Over in the Alice-in-Wonderland world of Microsoft security, people are reacting in shock and horror at the decision to not upgrade (read: make secure) browsers older than the current Internet Explorer.
Can this be? Has Microsoft lost its collective marbles? The analysts are spinning on this one.
Yes, and no - wake up guys! This is as obvious as it gets. When Bill Gates sent around his security memo, and turned the focus over to security, we all knew this was an impossible task. Now, 2 years later, the impossible task has been realised. In the sense that now they know, not that they've done the impossible!
How do they deal with it? Well, there is no way that Microsoft can just turn around and release "secure" patches for all its software. That's not how security works, and that's not how big projects work.
This is a rewrite. Operating systems are not built in a day, nor a year. And security is done from the ground up, from the beginning, if it's to be any good.
To fix the OS for security, where before there was the kiss of marketing, is fundamentally a rewrite. Can it be done? Unlikely. Microsoft's internal challenge is to do as much as possible as quickly as possible and not blow their market away in the process. Something has to give, the task is just too big.

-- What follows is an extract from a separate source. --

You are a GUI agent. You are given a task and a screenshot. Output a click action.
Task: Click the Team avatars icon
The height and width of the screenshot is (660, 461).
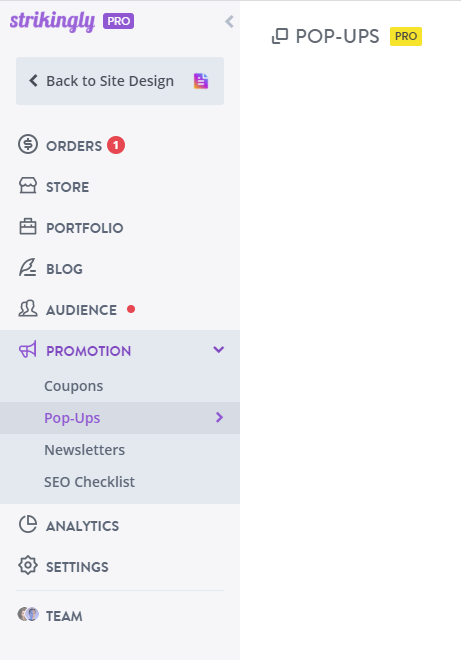point(28,615)
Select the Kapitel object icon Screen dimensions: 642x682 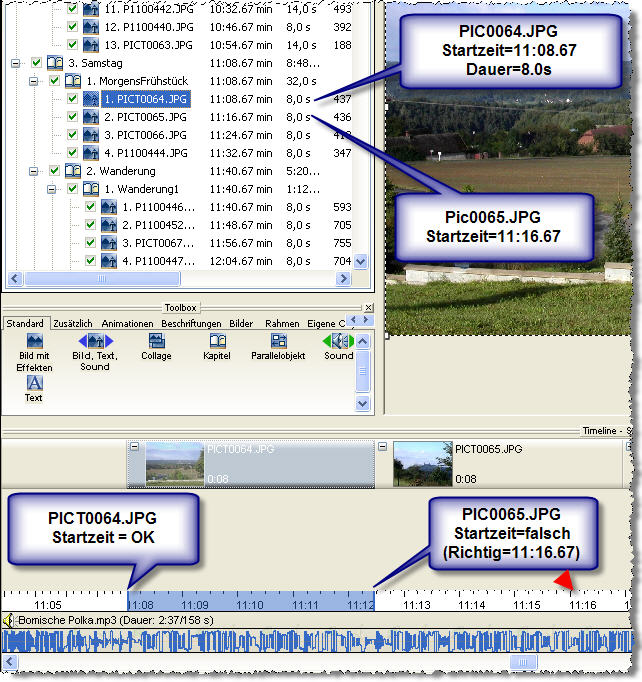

What has given is the older releases. Makes sense! If Microsoft has to concentrate its forces, it has to put the older stuff to pasture. Even if it means that the older users now find themselves loading up Opera, Firefox, Konqueror and others...
I believe this to be a conscious decision on the part of Microsoft. In military terms, this is a strategic withdrawal. They are giving up territory that they can't defend. The surprising thing is that it has taken this long to be revealed, even to them. Maybe Bill Gates vaunted ability to spin the company on a dime was a once off.